Given the significance of cybersecurity risk, increased attention to board skills and composition in this area is overdue. Respondents to PwC’s 2023 Annual Corporate Directors Survey rated cybersecurity risk second only to strategic/disruptive risks as a significant challenge to their board, and 64% reported that they had increased the amount of board meeting time devoted to the topic in the past 12 months. However, only 19% said they had added a new board member with cybersecurity experience in the past year.2
Boards of public companies that lack strategic expertise in cybersecurity might be more vulnerable to attacks by cybercriminals, and that exposure will soon be more evident to investors — and potential customers doing due diligence. In July 2023, the U.S. Securities and Exchange Commission adopted new rules that mandate prompt and comprehensive cybersecurity disclosures, beginning with 10-K forms filed after Dec. 15, 2023.3 The new rules mandate disclosures about how cybersecurity risks are identified and managed, and management’s role in implementing cybersecurity policies and procedures. Companies are now required to describe the board’s oversight of risks from cybersecurity threats and board directors’ level of cybersecurity expertise.4 Overall, the new rule is intended to improve investors’ awareness of both risk management practices and material cybersecurity incidents.

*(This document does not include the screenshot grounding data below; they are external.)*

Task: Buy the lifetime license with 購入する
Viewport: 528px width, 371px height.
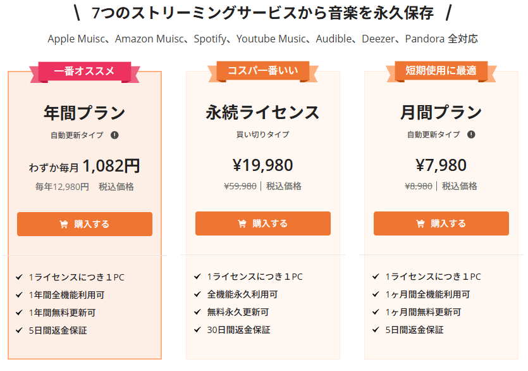Action: coord(263,223)
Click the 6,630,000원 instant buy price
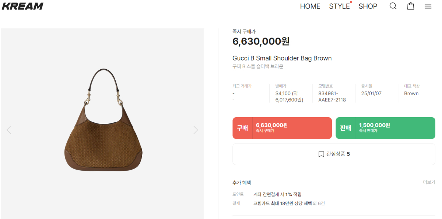Image resolution: width=442 pixels, height=219 pixels. [261, 41]
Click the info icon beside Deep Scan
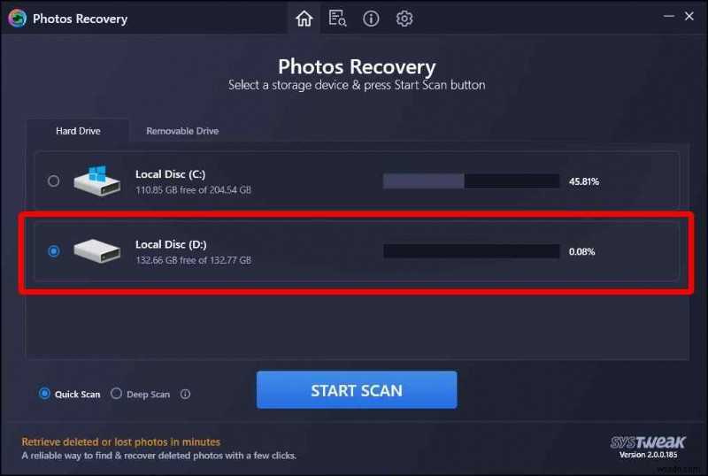Image resolution: width=708 pixels, height=476 pixels. pyautogui.click(x=185, y=394)
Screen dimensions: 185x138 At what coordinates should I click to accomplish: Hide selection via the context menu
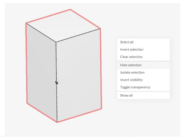(131, 65)
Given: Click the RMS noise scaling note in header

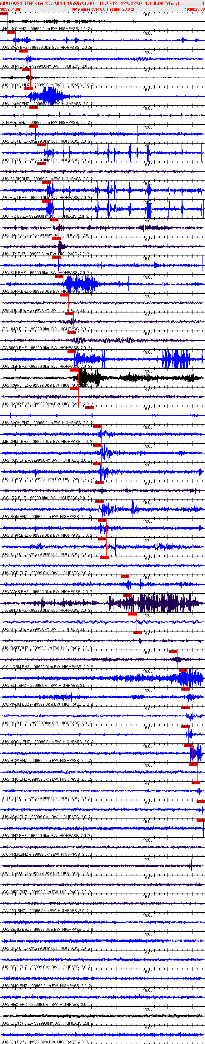Looking at the screenshot, I should coord(102,9).
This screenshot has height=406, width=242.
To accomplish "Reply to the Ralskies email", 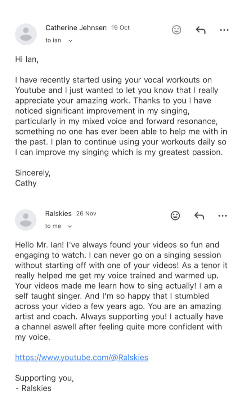I will (199, 216).
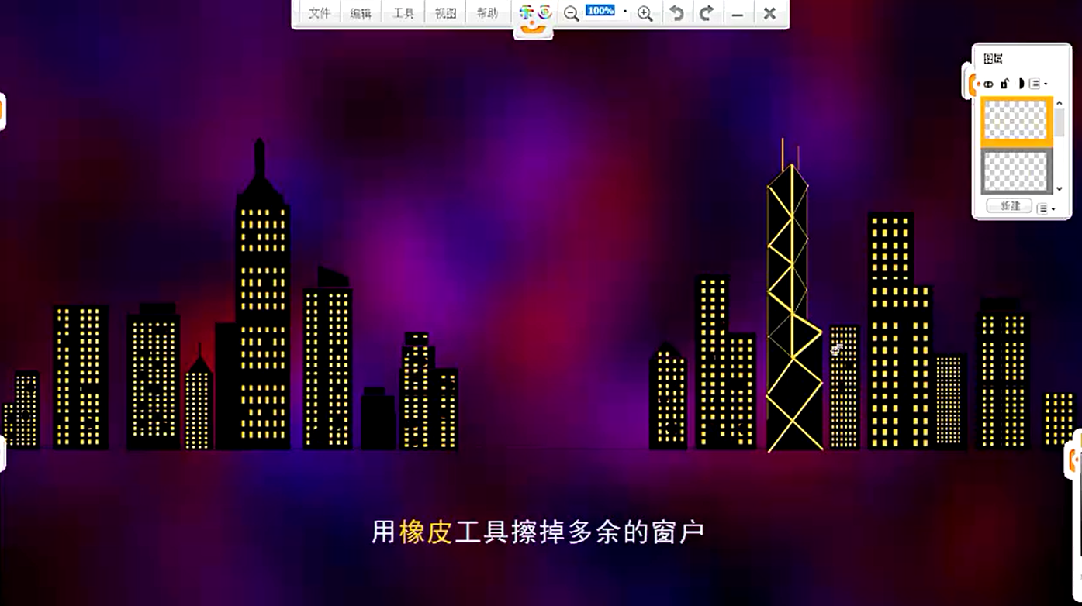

Complex, ever-evolving cybersecurity risks that are intertwined with business risks require the focused attention of at least one board director with deep technology and business knowledge and experience. For example, decisions to use emerging technologies such as AI to gain operational efficiencies need to carefully weigh the potential for new security risks.
The experience of a chief information security officer (CISO) of a large national health organization makes it clear how much a well-qualified board director can help advance the board’s cyber practice. Speaking to us about the former CISO of a competitor who has joined his company’s board, he said, “She knows the industry and has seen how others operate, and she has a wealth of business experience. She’s an incredible resource that just fits right in.” He praised the board member’s ability to translate difficult concepts for nontechnical people, as well as her willingness to ask him, the CISO, very pointed questions. “What she brings to the table is the knowledge to understand, translate, and prod. All of those ensure the board gets what they need and I don’t get bogged down in minutiae,” he concluded.

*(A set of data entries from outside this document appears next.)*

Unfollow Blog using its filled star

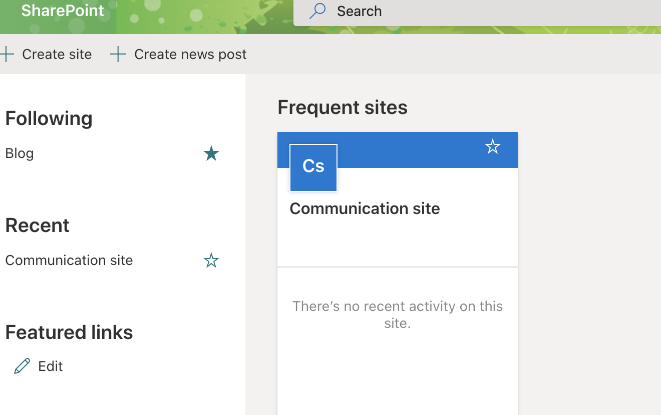tap(211, 154)
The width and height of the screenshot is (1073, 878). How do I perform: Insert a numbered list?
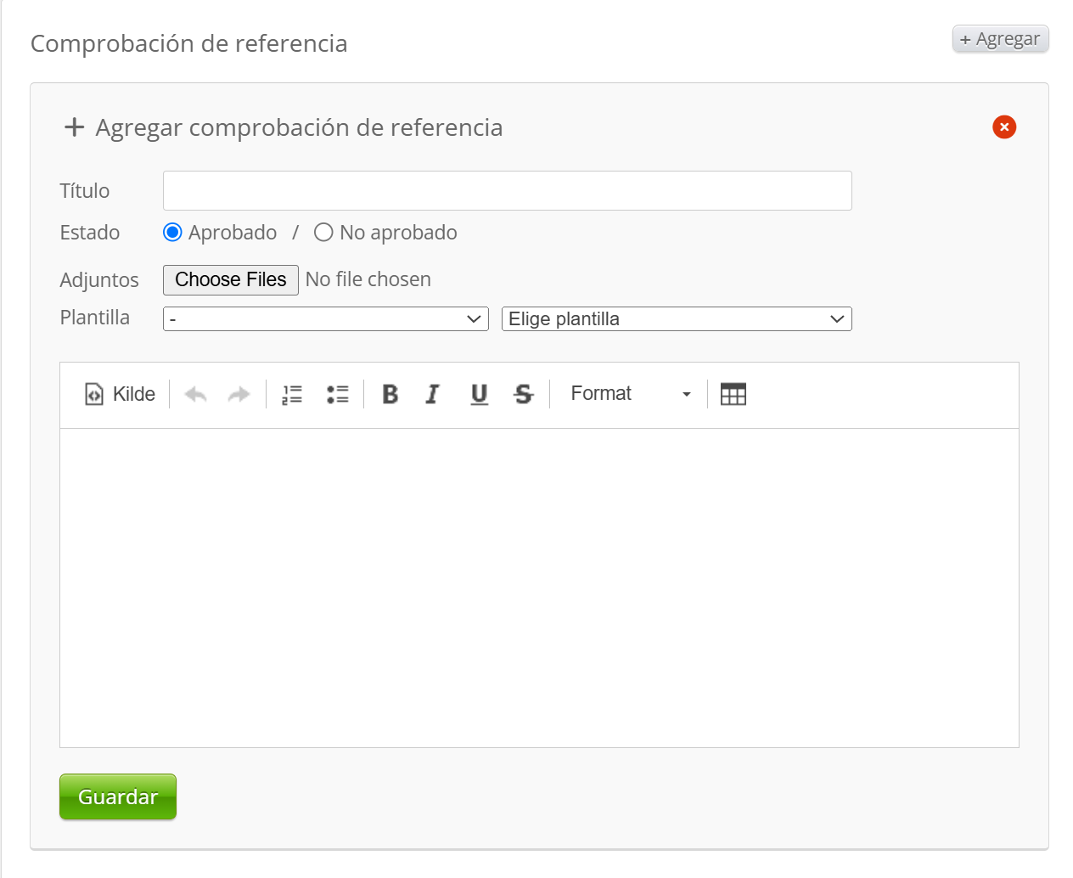point(292,394)
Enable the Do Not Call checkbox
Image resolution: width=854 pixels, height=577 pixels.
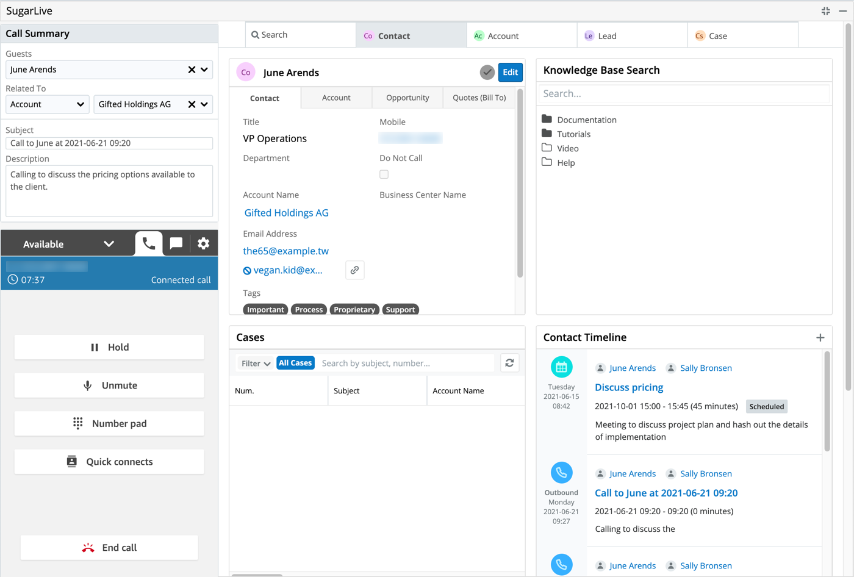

As the example shows, a board director with deep cybersecurity expertise can collaborate closely with senior management and IT teams and provide valuable insights into identifying vulnerabilities, assessing risk, and developing solutions. They can also play a critical leadership role in overseeing regular security audits, ensuring that contracts associated with business objectives are reviewed for cybersecurity implications, and helping the IT team navigate incident response efforts alongside other teams, such as legal.
Board Cybersecurity Strategists Need Diverse Capabilities
The problem is that while many boards know they need to bring on a cybersecurity-savvy director, they don’t quite know what the role entails or what experience is required. Below, we’ll discuss key facets of the role of a cybersecurity specialist on the board and the qualifications to look for. These insights should aid the board as it seeks to add someone who will make a positive impact on the company’s cybersecurity resilience and demonstrate to investors that these material risks are well managed.

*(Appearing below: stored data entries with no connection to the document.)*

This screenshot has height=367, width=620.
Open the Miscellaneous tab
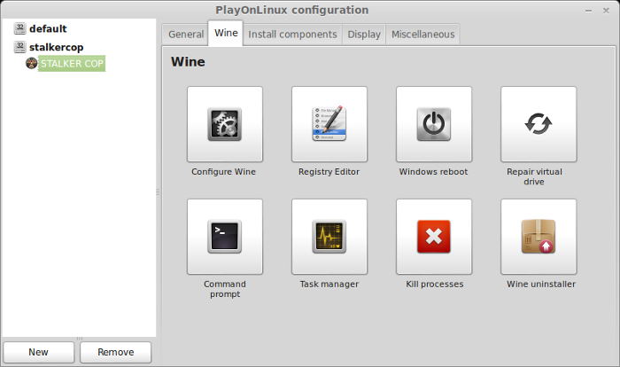pyautogui.click(x=422, y=35)
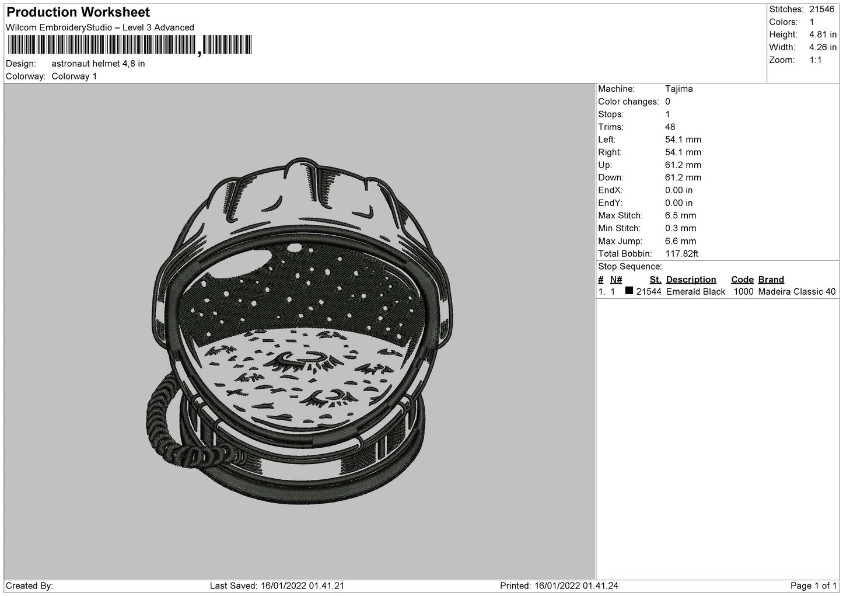Select the design name astronaut helmet 4,8 in
The width and height of the screenshot is (843, 596).
pos(98,64)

A good cyber strategist is not just technically competent. They have a powerful mix of technical know-how and business understanding, along with communication prowess and crisis management skills. Based on our research, we’ve compiled a 5-point framework of skills required to effectively bolster the board’s competence in cyber oversight. (See “Board Cyber Strategist Skills Constellation.”) We’ll look at each of these in turn. For each capability area, we’ve compiled a list of relevant qualifications. To use these as a scoring rubric in evaluating candidates, award 2 points if a candidate is highly qualified, 1 point if qualified, and no points if they lack a particular qualification.
Board Cyber Strategist Skills Constellation
A board director who can contribute effectively to improved cybersecurity oversight must have a well-balanced and varied portfolio of skills and experiences.
1. Technical expertise enriched by industry context.
The most fundamental qualification for an expert board member is an understanding of the nitty-gritty details of cybersecurity threats, vulnerabilities, technical best practices for improving defenses, and resilience. That knowledge also affords them insight into how the attack could manifest in a particular business environment: what attackers want, and what they are likely to target. They should also have a sophisticated understanding of sharing cyber threat intelligence (CTI) across organizational boundaries. The cyber strategist understands the value that timely CTI affords and that applying the principle “if you see something, say something” — even to competitors — can reduce ripple effects in the supply chain of information, products, and services. (After all, the company might be both a provider and consumer in that supply chain.)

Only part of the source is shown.